|Chamberlain College
1. Which phase of the nursing process involves the systematic collection of
subjective and objective data?
A. Diagnosis
B. Planning
C. Implementation
D. Assessment
Answer: D
Rationale: Assessment is the first step of the nursing process, where the nurse gathers all
relevant information about the patient’s health status.
2. A patient describes a sharp, stabbing pain in their chest. This information is
considered:
A. Objective data
B. Inference
C. Subjective data
D. Secondary source data
Answer: C
Rationale: Subjective data is what the patient says or feels, which cannot be measured
directly by the nurse.
,3. Which of the following is an example of objective data?
A. The patient reports feeling dizzy.
B. The patient states they have a headache.
C. The patient’s blood pressure is 140/90 mmHg.
D. The patient describes feeling anxious.
Answer: C
Rationale: Objective data is observable and measurable information obtained through
physical examination and lab tests.
4. During an interview, the nurse asks, ‘Can you tell me more about your
shortness of breath?’ This is an example of:
A. A closed-ended question
B. A leading question
C. A biased question
D. An open-ended question
Answer: D
Rationale: Open-ended questions encourage the patient to provide a descriptive response
rather than a simple yes or no.
5. What is the correct order of physical assessment techniques for most body
systems except the abdomen?
A. Auscultation, Percussion, Palpation, Inspection
B. Palpation, Inspection, Auscultation, Percussion
C. Inspection, Palpation, Percussion, Auscultation
D. Percussion, Auscultation, Inspection, Palpation
Answer: C
Rationale: The standard sequence is Inspection, Palpation, Percussion, then Auscultation.
, 6. When assessing the abdomen, why is auscultation performed before
palpation?
A. Auscultation is the most important part of the abdominal exam.
B. Because it is easier to hear sounds when the patient is relaxed.
C. To ensure the patient does not feel pain early in the exam.

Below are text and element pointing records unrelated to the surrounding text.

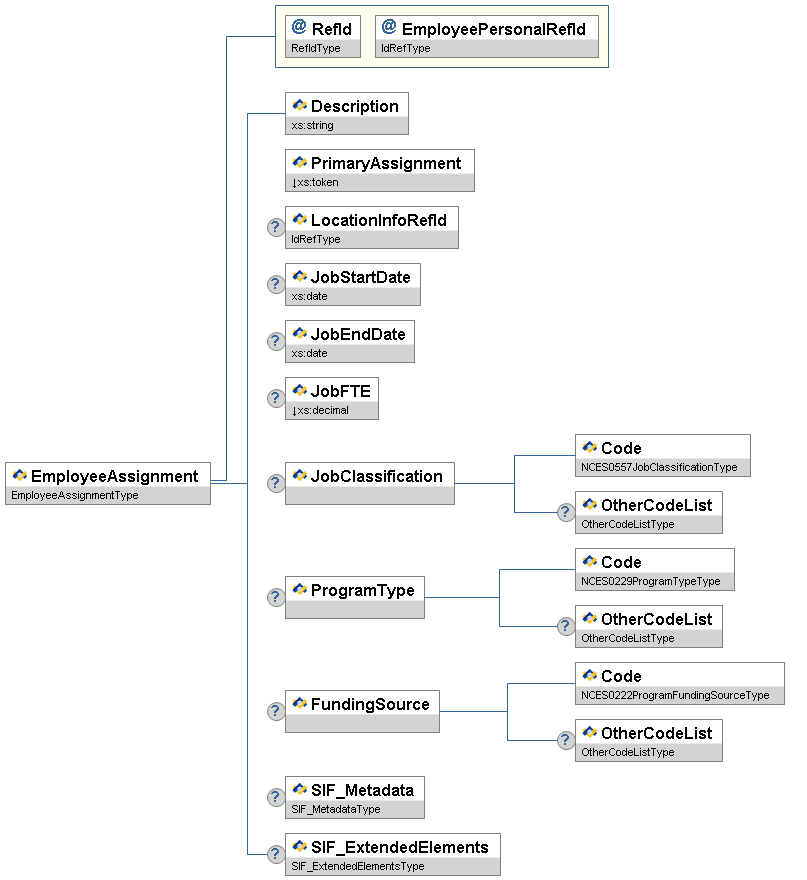Click the question mark icon beside SIF_Metadata
The width and height of the screenshot is (807, 880).
(276, 797)
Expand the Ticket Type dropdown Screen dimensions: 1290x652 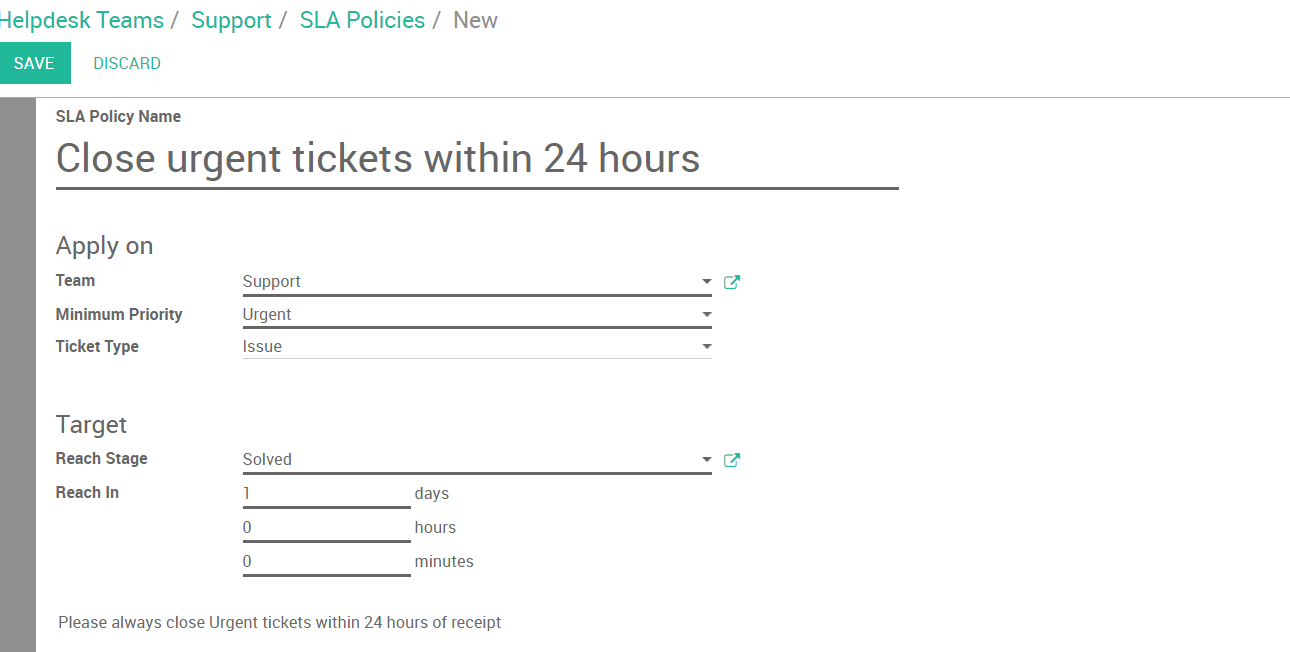click(x=707, y=347)
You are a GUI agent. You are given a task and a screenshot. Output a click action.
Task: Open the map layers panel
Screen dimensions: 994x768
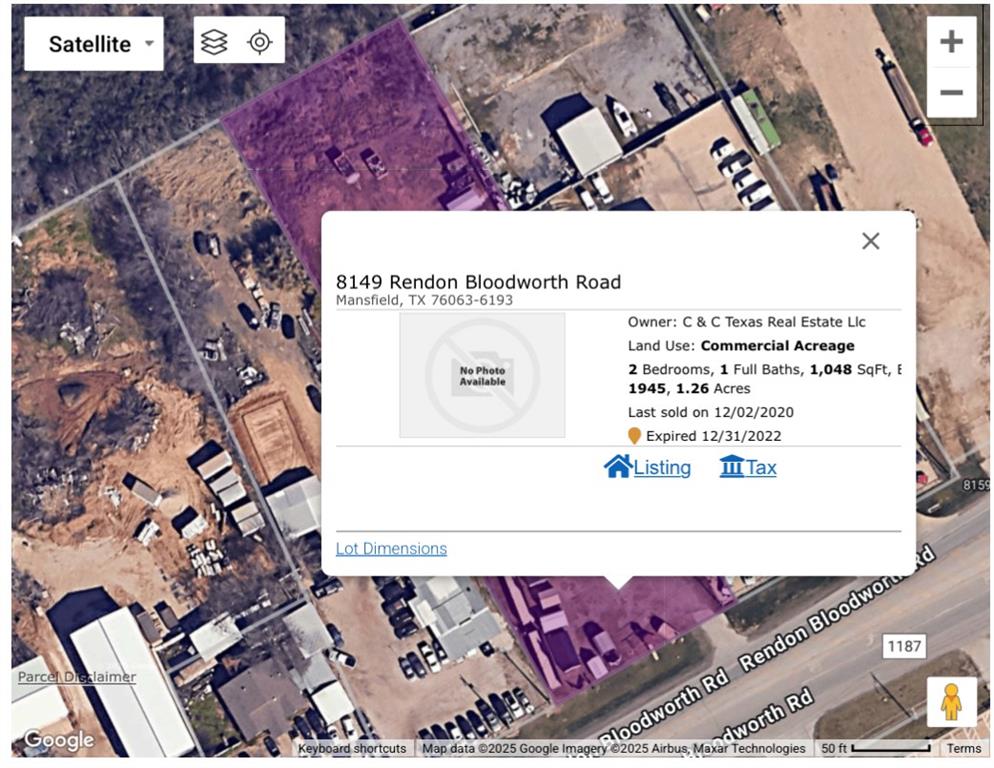(214, 42)
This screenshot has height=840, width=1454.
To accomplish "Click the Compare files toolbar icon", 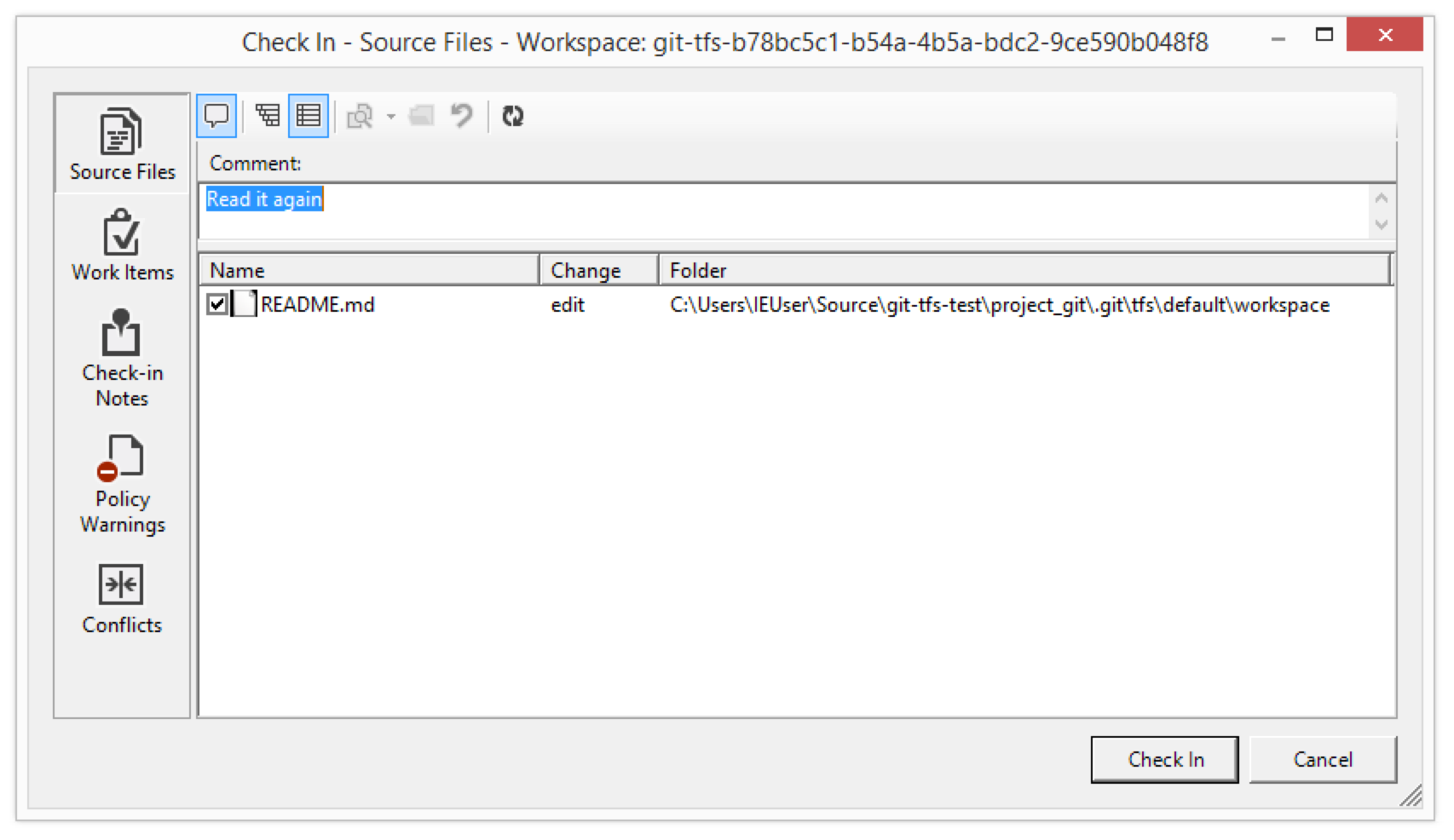I will tap(360, 116).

D. To prevent changes in bowel sounds caused by manipulation.
Answer: D
Rationale: Palpation and percussion can stimulate peristalsis, which would result in
inaccurate bowel sound assessment.
7. Which part of the hand is best for assessing skin temperature?
A. Fingertips
B. Palmar surface
C. Dorsal surface
D. Ulnar surface
Answer: C
Rationale: The dorsal surface (back of the hand) is thinner and more sensitive to
temperature variations.
8. What does the ‘P’ in the PQRST mnemonic for pain assessment stand for?
A. Pathology
B. Provocation or Palliative factors
C. Pulse rate
D. Physical exam
Answer: B
Rationale: P stands for Provocation/Palliative: what makes the pain better or worse.